[Exercise objective]:
The reply must contain all of the records, unchanged.
※ ※ ※
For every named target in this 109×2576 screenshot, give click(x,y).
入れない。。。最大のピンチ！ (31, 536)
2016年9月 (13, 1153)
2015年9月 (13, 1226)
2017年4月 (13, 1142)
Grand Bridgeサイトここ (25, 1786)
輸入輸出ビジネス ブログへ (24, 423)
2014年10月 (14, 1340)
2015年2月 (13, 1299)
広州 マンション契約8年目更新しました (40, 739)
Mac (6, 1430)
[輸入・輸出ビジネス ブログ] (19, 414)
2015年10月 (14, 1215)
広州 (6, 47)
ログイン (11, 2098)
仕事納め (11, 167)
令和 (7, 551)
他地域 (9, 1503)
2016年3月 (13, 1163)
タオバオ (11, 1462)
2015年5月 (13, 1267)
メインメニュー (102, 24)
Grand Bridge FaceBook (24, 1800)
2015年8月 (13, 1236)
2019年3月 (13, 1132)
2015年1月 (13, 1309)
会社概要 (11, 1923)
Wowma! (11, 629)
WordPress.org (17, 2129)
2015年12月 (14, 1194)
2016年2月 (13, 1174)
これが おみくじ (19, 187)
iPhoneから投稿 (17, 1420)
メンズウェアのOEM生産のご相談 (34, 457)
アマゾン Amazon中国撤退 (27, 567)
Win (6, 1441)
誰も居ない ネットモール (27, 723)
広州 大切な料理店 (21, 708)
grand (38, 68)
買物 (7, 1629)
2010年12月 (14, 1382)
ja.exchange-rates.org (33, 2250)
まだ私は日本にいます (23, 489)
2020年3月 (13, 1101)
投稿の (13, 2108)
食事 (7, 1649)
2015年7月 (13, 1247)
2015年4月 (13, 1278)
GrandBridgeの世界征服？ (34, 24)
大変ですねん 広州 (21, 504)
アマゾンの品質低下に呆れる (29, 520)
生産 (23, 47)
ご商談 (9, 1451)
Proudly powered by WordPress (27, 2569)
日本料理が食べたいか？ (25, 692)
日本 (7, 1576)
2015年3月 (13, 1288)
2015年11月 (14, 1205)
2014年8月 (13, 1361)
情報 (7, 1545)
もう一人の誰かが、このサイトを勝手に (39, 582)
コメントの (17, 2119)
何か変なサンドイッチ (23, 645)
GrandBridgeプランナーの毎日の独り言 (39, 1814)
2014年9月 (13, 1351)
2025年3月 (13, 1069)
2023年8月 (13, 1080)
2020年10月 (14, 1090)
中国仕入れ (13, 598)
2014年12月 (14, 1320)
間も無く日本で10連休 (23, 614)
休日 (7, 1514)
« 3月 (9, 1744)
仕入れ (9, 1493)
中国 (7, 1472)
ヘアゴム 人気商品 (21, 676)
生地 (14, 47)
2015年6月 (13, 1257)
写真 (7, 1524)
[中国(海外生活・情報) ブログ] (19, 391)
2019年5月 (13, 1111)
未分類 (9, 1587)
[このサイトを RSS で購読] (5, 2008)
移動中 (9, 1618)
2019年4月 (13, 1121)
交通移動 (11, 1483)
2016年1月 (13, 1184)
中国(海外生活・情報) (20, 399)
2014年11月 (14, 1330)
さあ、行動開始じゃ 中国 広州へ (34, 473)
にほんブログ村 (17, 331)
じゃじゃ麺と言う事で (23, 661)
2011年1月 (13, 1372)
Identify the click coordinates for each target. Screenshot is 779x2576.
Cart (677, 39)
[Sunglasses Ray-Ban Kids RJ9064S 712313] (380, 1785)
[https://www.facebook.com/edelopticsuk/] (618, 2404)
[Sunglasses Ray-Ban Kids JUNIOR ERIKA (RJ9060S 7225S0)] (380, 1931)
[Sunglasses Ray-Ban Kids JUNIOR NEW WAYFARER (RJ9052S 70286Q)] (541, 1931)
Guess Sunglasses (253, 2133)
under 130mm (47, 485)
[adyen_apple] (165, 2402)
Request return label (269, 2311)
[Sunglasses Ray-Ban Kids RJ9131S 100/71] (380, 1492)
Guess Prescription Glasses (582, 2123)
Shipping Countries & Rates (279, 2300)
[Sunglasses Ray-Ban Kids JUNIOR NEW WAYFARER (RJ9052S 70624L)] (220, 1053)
※ ※ ※
[Result of this exercise]:
For every named target in this 109×2576 screenshot, give click(x,y).
入れない。。。最大のピンチ！ (31, 536)
2016年9月 (13, 1153)
2015年9月 (13, 1226)
2017年4月 (13, 1142)
Grand Bridgeサイトここ (25, 1786)
輸入輸出ビジネス ブログへ (24, 423)
2014年10月 (14, 1340)
2015年2月 (13, 1299)
広州 マンション契約8年目更新しました (40, 739)
Mac (6, 1430)
[輸入・輸出ビジネス ブログ] (19, 414)
2015年10月 (14, 1215)
広州 (6, 47)
ログイン (11, 2098)
仕事納め (11, 167)
令和 (7, 551)
他地域 (9, 1503)
2016年3月 (13, 1163)
タオバオ (11, 1462)
2015年5月 (13, 1267)
メインメニュー (102, 24)
Grand Bridge FaceBook (24, 1800)
2015年8月 (13, 1236)
2019年3月 (13, 1132)
2015年1月 (13, 1309)
会社概要 (11, 1923)
Wowma! (11, 629)
WordPress.org (17, 2129)
2015年12月 (14, 1194)
2016年2月 (13, 1174)
これが おみくじ (19, 187)
iPhoneから投稿 (17, 1420)
メンズウェアのOEM生産のご相談 (34, 457)
アマゾン Amazon中国撤退 (27, 567)
Win (6, 1441)
誰も居ない ネットモール (27, 723)
広州 大切な料理店 (21, 708)
grand (38, 68)
買物 (7, 1629)
2010年12月 (14, 1382)
ja.exchange-rates.org (33, 2250)
まだ私は日本にいます (23, 489)
2020年3月 (13, 1101)
投稿の (13, 2108)
食事 (7, 1649)
2015年7月 (13, 1247)
2015年4月 (13, 1278)
GrandBridgeの世界征服？ (34, 24)
大変ですねん 広州 (21, 504)
アマゾンの品質低下に呆れる (29, 520)
生産 (23, 47)
ご商談 (9, 1451)
Proudly powered by WordPress (27, 2569)
日本料理が食べたいか？ (25, 692)
日本 (7, 1576)
2015年3月 (13, 1288)
2015年11月 (14, 1205)
2014年8月 (13, 1361)
情報 (7, 1545)
もう一人の誰かが、このサイトを勝手に (39, 582)
コメントの (17, 2119)
何か変なサンドイッチ (23, 645)
GrandBridgeプランナーの毎日の独り言 (39, 1814)
2014年9月 (13, 1351)
2025年3月 (13, 1069)
2023年8月 (13, 1080)
2020年10月 (14, 1090)
中国仕入れ (13, 598)
2014年12月 (14, 1320)
間も無く日本で10連休 (23, 614)
休日 (7, 1514)
« 3月 (9, 1744)
仕入れ (9, 1493)
中国 (7, 1472)
ヘアゴム 人気商品 (21, 676)
生地 (14, 47)
2015年6月 (13, 1257)
写真 (7, 1524)
[中国(海外生活・情報) ブログ] (19, 391)
2019年5月 (13, 1111)
未分類 (9, 1587)
[このサイトを RSS で購読] (5, 2008)
移動中 (9, 1618)
2019年4月 (13, 1121)
交通移動 (11, 1483)
2016年1月 (13, 1184)
中国(海外生活・情報) (20, 399)
2014年11月 (14, 1330)
さあ、行動開始じゃ 中国 広州へ (34, 473)
にほんブログ村 (17, 331)
じゃじゃ麺と言う事で (23, 661)
2011年1月 (13, 1372)
Identify the click coordinates for each target. Screenshot is 779x2576.
Cart (677, 39)
[Sunglasses Ray-Ban Kids RJ9064S 712313] (380, 1785)
[https://www.facebook.com/edelopticsuk/] (618, 2404)
[Sunglasses Ray-Ban Kids JUNIOR ERIKA (RJ9060S 7225S0)] (380, 1931)
[Sunglasses Ray-Ban Kids JUNIOR NEW WAYFARER (RJ9052S 70286Q)] (541, 1931)
Guess Sunglasses (253, 2133)
under 130mm (47, 485)
[adyen_apple] (165, 2402)
Request return label (269, 2311)
[Sunglasses Ray-Ban Kids RJ9131S 100/71] (380, 1492)
Guess Prescription Glasses (582, 2123)
Shipping Countries & Rates (279, 2300)
[Sunglasses Ray-Ban Kids JUNIOR NEW WAYFARER (RJ9052S 70624L)] (220, 1053)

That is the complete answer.